蕭美琴副総統は22日午後、カナダの国家安全保障事務訪問団の表敬訪問を受けた。蕭副総統は、カナダが長年にわたり台湾海峡の平和と安定を支持していることに謝意を表するとともに、国際原則を維持する立場を示した。また、両国は安全保障・防衛や科学技術の分野において多くの潜在的な協力チャンスを有しているとし、今後も引き続きパートナーシップを深化させ、地域の平和と安定を共に維持していくことを期待すると述べた。
蕭副総統は挨拶で、近年、台湾とカナダの関係は一層緊密になっていると指摘。両国は貿易、経済、科学技術、さらにはグレーゾーン事態への対応といった課題で協力しているだけでなく、文化や先住民族といったソフトなトピックでも交流を行っており、カナダとのパートナーシップを引き続き深化・拡大できることを喜ばしく思うと語った。
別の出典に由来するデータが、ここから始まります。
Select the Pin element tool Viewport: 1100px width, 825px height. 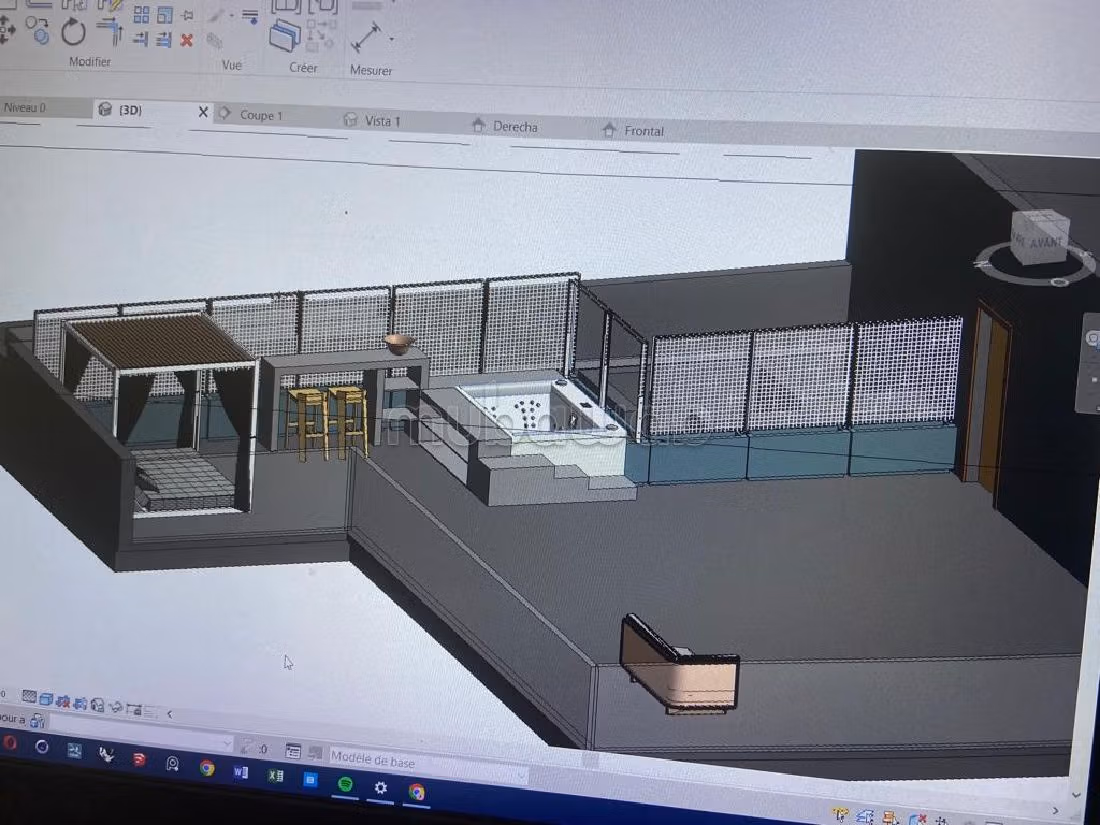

さらに、蕭副総統は安全保障と防衛は近年両国が共に注目する新たな課題であり、台湾においては台湾海峡の平和と安定が世界的な利益にとって極めて重要であると確信していると表明した。その上で、カナダがG7などの場で台湾海峡の平和と安定が世界的繁栄に不可欠であると繰り返し強調し、また地域の航行の自由を支持してきたことにも謝意を示し、これは国際原則を堅持する姿勢を示すものであり、地域の安定促進に貢献していると語った。
副総統はまた、台湾とカナダが違法船舶探知システム(Dark Vessel Detection System)で協力することを盛り込んだ覚書(MOU)を締結し、関連技術やノウハウを共有して台湾の海域監視能力の向上を支援していることに謝意を表した。併せて、先ごろ閉幕した2025年台北国際航空宇宙・国防技術展にはカナダ企業も参加し、対ドローン防衛を含む多様な軍民両用技術を展示したことに加え、科学技術分野での両国の協力は、今後の各産業での協力の可能性を示すものだと強調した。
副総統はまた、台湾の防衛環境はカナダとは異なるが、地域の平和と安定を維持する上で、無人システムや宇宙技術といった新たな防衛技術分野において両国が共通の戦略的利益を有していると述べた。最後に、訪問団が台湾を訪れ安全保障情勢を深く理解し、貴重な提言を提供したとして改めて感謝を表明した。
訪問団には、カナダ国防省前参謀総長のトム・ローソン氏やウェイン・エア氏のほか、カナダ駐台北貿易弁事処マリー=ルイーズ・ハナン代表、外交の陳明祺政務次長(副大臣)が同行した。